Tuesday, June 19, 2007

JCDL 2007 - day 1

I'm in Vancouver at JCDL 2007. I flew in yesterday with Martin, and the rest of the ODU posse flew in today. Between the 3 of us Ph.D. students, we'll be making 6 presentations at JCDL and IWAW this week.

This is my first trip to Vancouver, and I must say it's one of the most beautiful cities I've been to. Just wish I had Becky and the Bean here with me to enjoy the beauty. The photo on the right shows what the view looks like from my room at the Westin Bayshore hotel.

This morning I joined Kris Carpenter and Brad Tofel of the Internet Archive in a tutorial about researching the Internet Archive. I shared some of my research with Warrick and a recent study analyzing IA overlap with search engine caches. (You can see my slides here.)

I learned a lot about IA from Kris and Brad. Here are just a few items of note:
  • The IA currently has archived around 96 billion resources (html, pdf, images, etc.), or about 1.9 petabytes of data, 51% of which is unique.

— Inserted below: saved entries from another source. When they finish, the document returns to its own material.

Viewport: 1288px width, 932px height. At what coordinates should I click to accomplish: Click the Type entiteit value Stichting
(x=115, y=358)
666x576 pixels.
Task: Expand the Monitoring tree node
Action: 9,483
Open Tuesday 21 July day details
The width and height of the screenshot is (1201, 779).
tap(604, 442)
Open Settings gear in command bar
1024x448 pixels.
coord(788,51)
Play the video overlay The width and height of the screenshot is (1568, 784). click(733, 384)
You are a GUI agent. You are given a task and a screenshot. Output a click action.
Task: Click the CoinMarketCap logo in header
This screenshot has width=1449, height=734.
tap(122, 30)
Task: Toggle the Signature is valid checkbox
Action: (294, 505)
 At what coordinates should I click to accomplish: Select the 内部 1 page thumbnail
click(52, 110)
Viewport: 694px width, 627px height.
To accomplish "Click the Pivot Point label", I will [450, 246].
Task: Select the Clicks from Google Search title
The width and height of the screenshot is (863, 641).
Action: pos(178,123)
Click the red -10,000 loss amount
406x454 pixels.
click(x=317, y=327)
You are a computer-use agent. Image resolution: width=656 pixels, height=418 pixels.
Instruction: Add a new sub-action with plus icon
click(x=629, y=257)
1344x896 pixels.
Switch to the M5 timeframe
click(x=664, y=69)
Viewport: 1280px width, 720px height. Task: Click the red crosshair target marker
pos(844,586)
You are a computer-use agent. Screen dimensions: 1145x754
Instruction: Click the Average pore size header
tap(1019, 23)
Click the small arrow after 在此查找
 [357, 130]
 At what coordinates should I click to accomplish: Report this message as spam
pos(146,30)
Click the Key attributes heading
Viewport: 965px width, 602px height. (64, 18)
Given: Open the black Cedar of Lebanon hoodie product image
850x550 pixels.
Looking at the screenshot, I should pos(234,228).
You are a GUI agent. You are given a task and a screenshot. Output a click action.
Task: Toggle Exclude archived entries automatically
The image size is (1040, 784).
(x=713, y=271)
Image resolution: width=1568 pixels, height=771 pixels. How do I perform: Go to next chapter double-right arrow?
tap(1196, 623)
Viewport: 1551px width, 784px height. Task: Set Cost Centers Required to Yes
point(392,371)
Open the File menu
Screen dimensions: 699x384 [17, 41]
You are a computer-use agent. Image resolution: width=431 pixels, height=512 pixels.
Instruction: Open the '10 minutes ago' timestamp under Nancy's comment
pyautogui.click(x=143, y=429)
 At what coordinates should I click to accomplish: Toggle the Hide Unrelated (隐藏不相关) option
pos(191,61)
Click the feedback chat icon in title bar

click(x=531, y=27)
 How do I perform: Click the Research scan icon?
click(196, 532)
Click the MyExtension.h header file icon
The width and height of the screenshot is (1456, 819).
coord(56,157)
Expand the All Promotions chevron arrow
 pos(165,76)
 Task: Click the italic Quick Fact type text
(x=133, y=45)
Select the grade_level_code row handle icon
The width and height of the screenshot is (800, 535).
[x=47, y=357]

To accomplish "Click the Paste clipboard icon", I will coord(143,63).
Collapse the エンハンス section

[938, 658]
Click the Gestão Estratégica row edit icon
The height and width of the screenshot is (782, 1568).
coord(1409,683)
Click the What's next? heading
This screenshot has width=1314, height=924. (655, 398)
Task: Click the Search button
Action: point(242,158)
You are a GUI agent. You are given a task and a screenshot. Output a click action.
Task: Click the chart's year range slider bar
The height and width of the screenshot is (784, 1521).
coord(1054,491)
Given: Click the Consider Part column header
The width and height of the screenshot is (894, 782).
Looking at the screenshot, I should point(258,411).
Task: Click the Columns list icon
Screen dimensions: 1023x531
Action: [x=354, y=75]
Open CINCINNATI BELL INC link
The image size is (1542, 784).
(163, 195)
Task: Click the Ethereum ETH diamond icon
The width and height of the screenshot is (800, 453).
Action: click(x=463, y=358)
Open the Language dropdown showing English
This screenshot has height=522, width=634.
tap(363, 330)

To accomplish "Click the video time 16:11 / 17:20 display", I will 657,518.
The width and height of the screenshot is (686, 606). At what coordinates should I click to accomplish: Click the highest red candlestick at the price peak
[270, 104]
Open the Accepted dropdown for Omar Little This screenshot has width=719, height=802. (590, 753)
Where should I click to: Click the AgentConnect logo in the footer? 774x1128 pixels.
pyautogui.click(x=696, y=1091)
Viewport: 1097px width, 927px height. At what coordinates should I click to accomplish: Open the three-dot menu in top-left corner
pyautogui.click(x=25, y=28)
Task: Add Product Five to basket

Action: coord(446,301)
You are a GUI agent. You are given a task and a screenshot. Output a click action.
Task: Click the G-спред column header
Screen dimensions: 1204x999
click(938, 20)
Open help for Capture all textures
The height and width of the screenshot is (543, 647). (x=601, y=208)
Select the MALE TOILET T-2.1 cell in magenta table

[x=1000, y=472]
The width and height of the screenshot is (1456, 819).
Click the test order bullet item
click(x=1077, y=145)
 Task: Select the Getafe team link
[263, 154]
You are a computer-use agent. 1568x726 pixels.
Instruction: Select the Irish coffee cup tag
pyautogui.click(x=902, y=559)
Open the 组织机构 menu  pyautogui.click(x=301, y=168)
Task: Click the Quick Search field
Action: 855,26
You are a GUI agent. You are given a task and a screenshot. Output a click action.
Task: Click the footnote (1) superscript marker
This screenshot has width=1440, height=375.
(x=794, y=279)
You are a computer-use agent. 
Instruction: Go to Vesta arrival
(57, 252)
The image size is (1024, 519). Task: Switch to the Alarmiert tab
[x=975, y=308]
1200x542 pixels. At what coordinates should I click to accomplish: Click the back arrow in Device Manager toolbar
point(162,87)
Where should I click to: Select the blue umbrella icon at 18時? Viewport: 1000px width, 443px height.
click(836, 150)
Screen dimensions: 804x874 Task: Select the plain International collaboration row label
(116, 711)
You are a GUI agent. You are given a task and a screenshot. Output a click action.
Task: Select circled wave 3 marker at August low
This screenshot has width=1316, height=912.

  • Although the Archive's holdings are 6-12 months out-of-date, beginning July 1, the Archive will receive updates on the first of each month and will only be 2 months out-of-date.

  • The Archive is currently working on adding full-text search to its contents from 1996-2000 in a project called 20th Century Find. (No URL yet.)
Tomorrow morning I'll be making a presentation about a Warrick experiment, and Joan will be presenting a short paper after me. Looks like I'll be burning the midnight oil getting prepared for tomorrow...